ここで注目されるのが、安倍政権が参議院選終了まで隠していた年金の財政検証の結果を公表し、これから社会保障改革に取り組む準備を進めていることだ。そこでは、医療、介護、年金いずれの分野でも、はっきりとした負担増と給付カットという大きな痛みを伴うメニューが目白押しだ。おそらく野党はほとんどの提案に「絶対反対」という姿勢を取るのだろう。
しかし、有権者は冷静だ。消費増税への反対も、社会保障改革の議論を聞けば、「やむを得ない」、さらには、「社会保障のためなら増税すべきだ」と世論が変わる可能性も十分にある。社会保障の負担増なども「現実解」として一定の理解が広がるだろう。

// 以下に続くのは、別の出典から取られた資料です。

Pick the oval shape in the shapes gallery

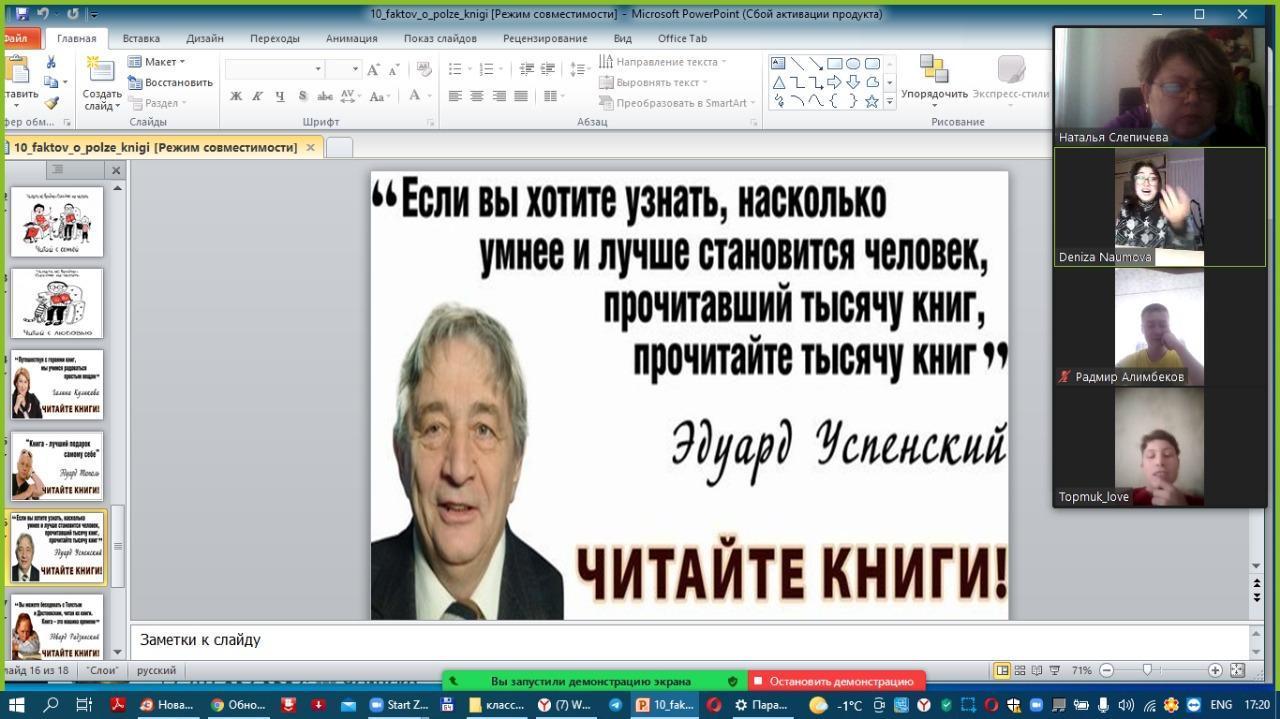tap(853, 64)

そんなときに、野党側が、れいわの「消費税廃止」あるいは「5%への減税」などに乗って、「財源なきバラマキ」政策を唱えたり、安易に「大企業に増税を!」と叫んだりすれば、安倍政権の提案のほうがまじめな「改革」で、反対かバラマキしか案がない野党は信頼できないということになる。
国会内での立民と国民の主導権争いなど、どうでもいい話だ。
有権者が渇望しているバラマキではない税と社会保障一体改革の「まじめな対案」を準備することこそが、真の野党復権につながることを肝に銘じてほしい。